Given passage –
_____

We All Just Want To Be Literary Rock Stars: Reading Roberto Bolaño’s Distant Star

Title:  Distant Star

Author:  Roberto Bolaño

Translator:  Chris Andrews

Publisher:  New Directions, New York (2004)

 

Last weekend eight or ten books by Roberto Bolaño fell off a bookstore shelf and landed on my head.  Fortunately they were paperbacks.  But the not so subtle point was made that it was way past time for me to read Bolaño.  And so I picked-up a copy of Distant Star, shelved the rest and went home to read.  The following weekend I went back for Nazi Literature In the Americas.

_____

Data block –
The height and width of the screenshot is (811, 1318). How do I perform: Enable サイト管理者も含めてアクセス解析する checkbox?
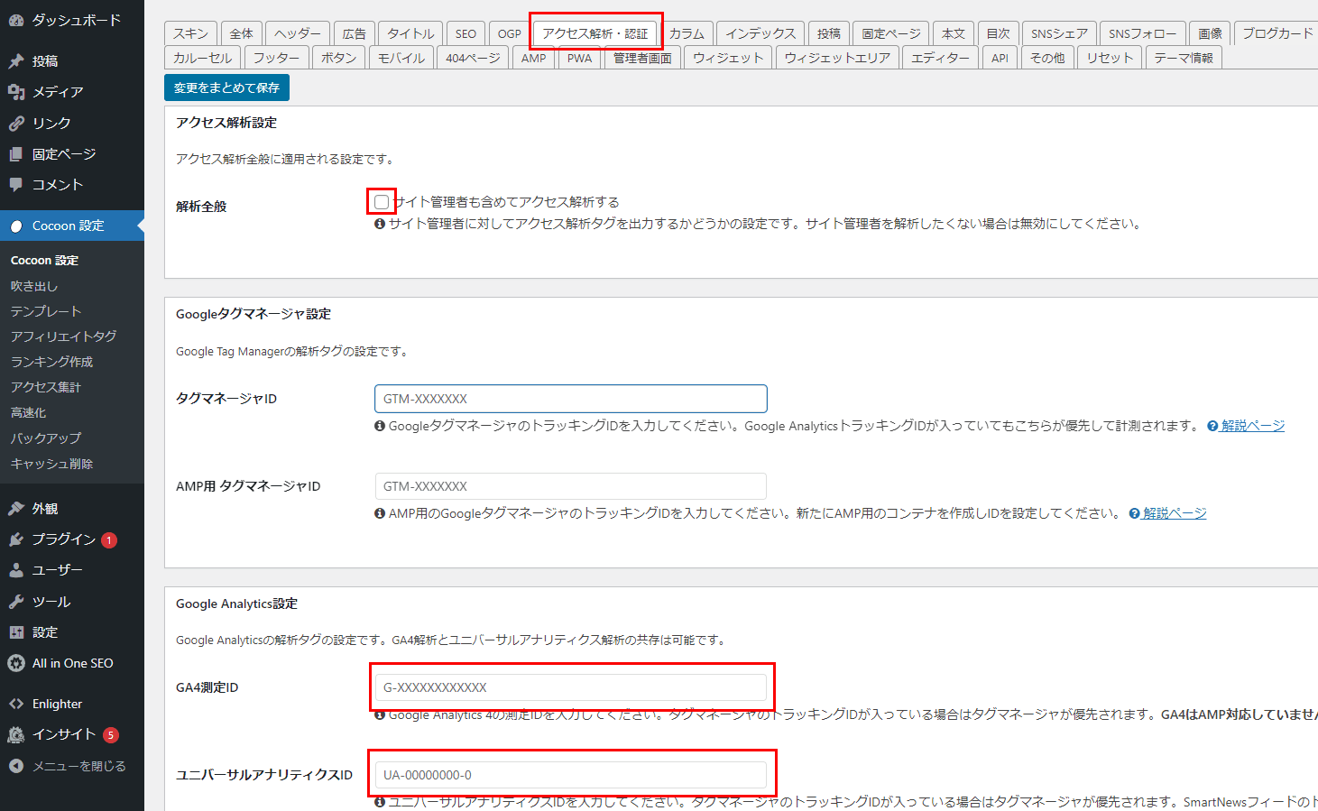381,201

_____

Exercise objective – Carry the review of Roberto Bolaño's Distant Star forward, picking up right after its final sentence.

Result for this task –
Distant Star began life as the final chapter of Nazi Literature in the Americas. Bolaño, in a short introductory note, explains how his friend Arturo B. was unsatisfied with the story.  Arturo felt it should be longer and less dependent on the other stories in the collection; that “rather than mirror and explode the others, would be, in itself, a mirror and an explosion”. And so the two men spent “a month and a half in my house in Blanes, where, guided by his dreams and nightmares, we composed the present novel.  My role was limited to preparing refreshments, consulting a few books, and discussing the reuse of numerous paragraphs with Arturo and the increasingly animated ghost of Pierre Menard.”  The joke for those in the know: Arturo B. is Bolaño’s alter-ego.  Pierre Menard is a reference to the Borges short story – “Pierre Menard, Author of the Quixote“.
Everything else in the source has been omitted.